2回コロナ感染、左腕骨折でも「災難じゃない」――ゴリエ旋風で人気再燃、ゴリ49歳の恩返し
ゴリが創作活動で「沖縄」というテーマにこだわるのは、40代に入って心境の変化があったからだ。 「40歳になったときに、もう人生も折り返し地点に来たな、と思ったんです。僕は沖縄が嫌で東京に出てきた人間ですが、自分の人生を振り返ったら、沖縄出身ということで仕事をいただける機会も多くて。沖縄のおかげで今の自分があるので、これからは沖縄に恩返しをしたいなと思いました」 映画や小説でも沖縄を舞台にしているし、おきなわ新喜劇でも沖縄のことを題材にしている。しかし、あくまで「笑い」がベースになっている。映画『洗骨』でも「人間の生と死」という重いテーマを扱っているが、随所に笑いが入る。それが「芸人監督」の真骨頂である。 「僕は人生の半分以上お笑いの世界に足を突っ込んできたので、そこで培ったものを使わないともったいないと思うんですよね。でも、ただ笑わせて終わりじゃなくて、楽しみながらも何か心のおみやげを残せるような内容にしたいんです」
2回コロナ感染、左腕骨折 でも「災難じゃない」
最近、私生活では、2度の新型コロナ感染、左腕骨折などのトラブルに見舞われた。それらについても決してネガティブに考えてはいない。 「みんなが災難ですねって言ってくれるんですけど、僕の中では災難じゃなくて、何か学べってことなんだなと思っています。コロナにかかったのも小説を書いている途中だったので、むしろ執筆が進んだんです。骨折で利き手が使えなくなったんですけど、その分だけ人の優しさにも触れたりできるし、日常で不自由を強いられている人にも気持ちがいったりしますし。1日ぐらいは落ち込みましたけど、次の日からはもうポジティブに生きてます。絶対損したくないって思うんです」 その前向きさの裏にあるものを問うと「いつも死ぬことを考えている」という意外な言葉が返ってきた。 「暗い意味じゃなくて、僕は常に頭の中に死があるんです。

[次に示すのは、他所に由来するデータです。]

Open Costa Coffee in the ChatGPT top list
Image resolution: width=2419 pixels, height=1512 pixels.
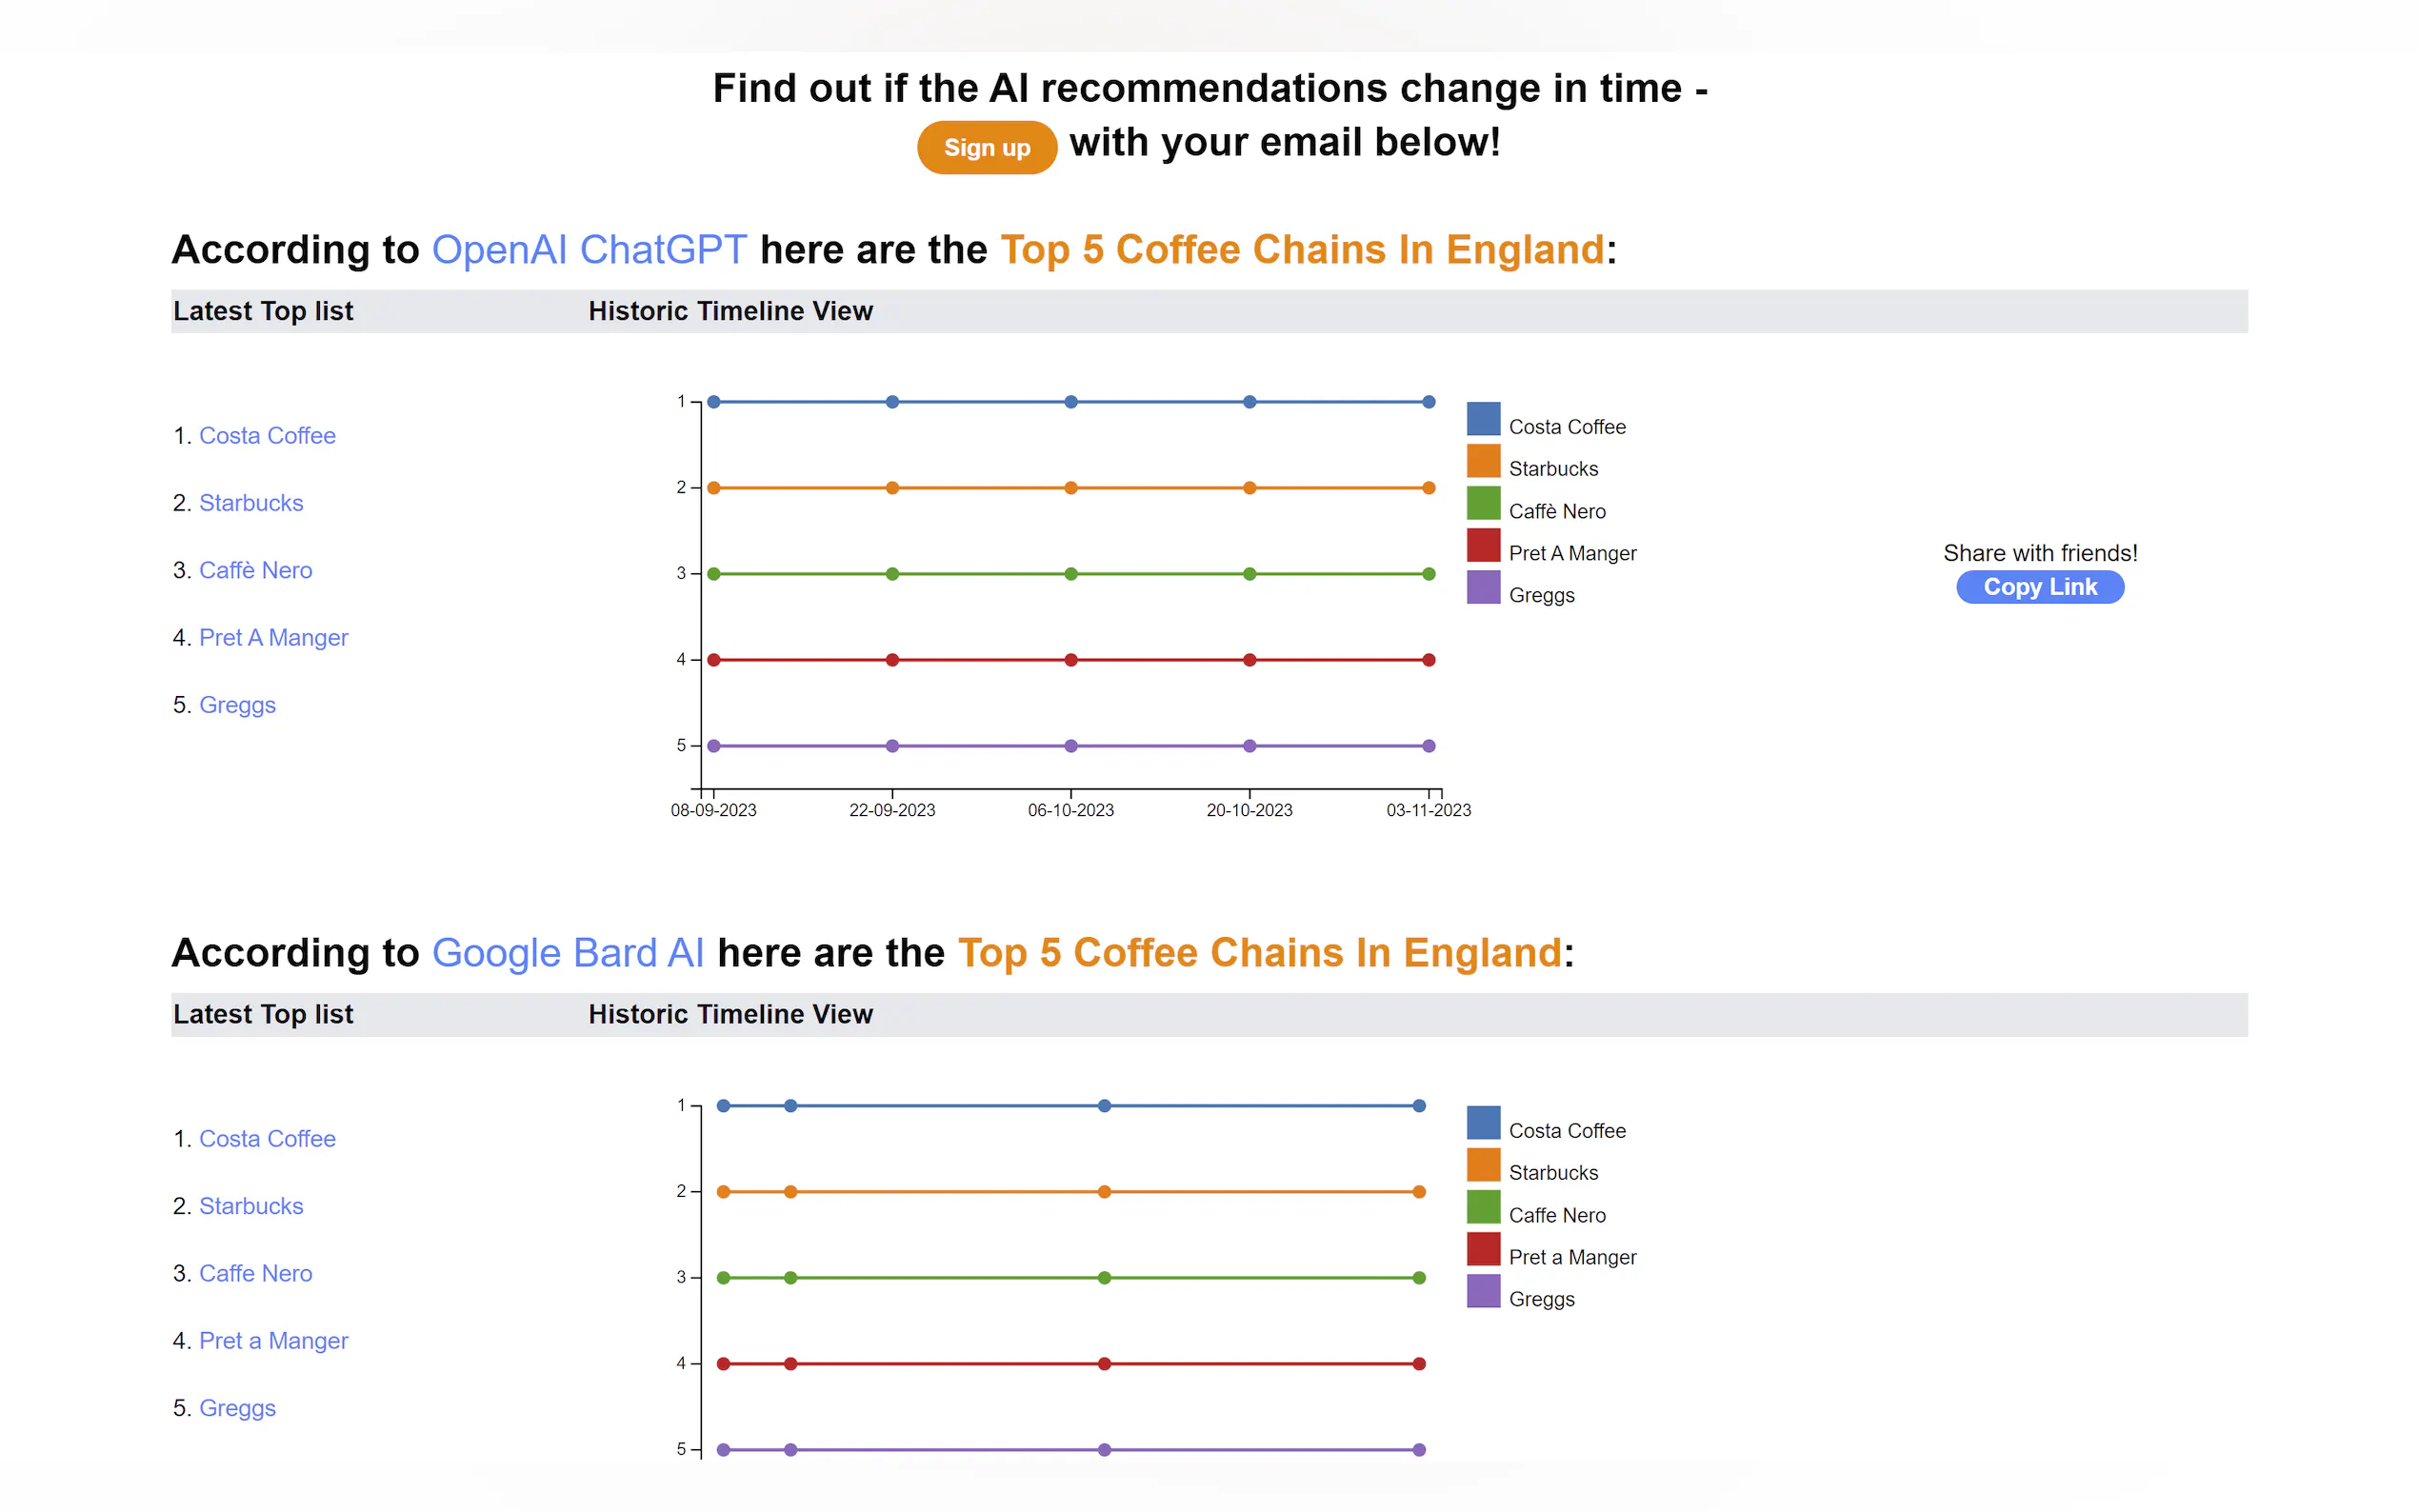pos(267,436)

なんで死ぬのかわからないし、死ぬっていうゴールが決まっているからこそ、この命を生き尽くしたいんです。だから、会いたい人がいたらすぐ会いに行ったほうがいいし、やりたいことはすぐやったほうがいいと思っています」 沖縄を背負って、限りある命を燃やし、日本中に笑顔を届ける希代のエンターテイナー・ゴリの情熱は誰にも止められない。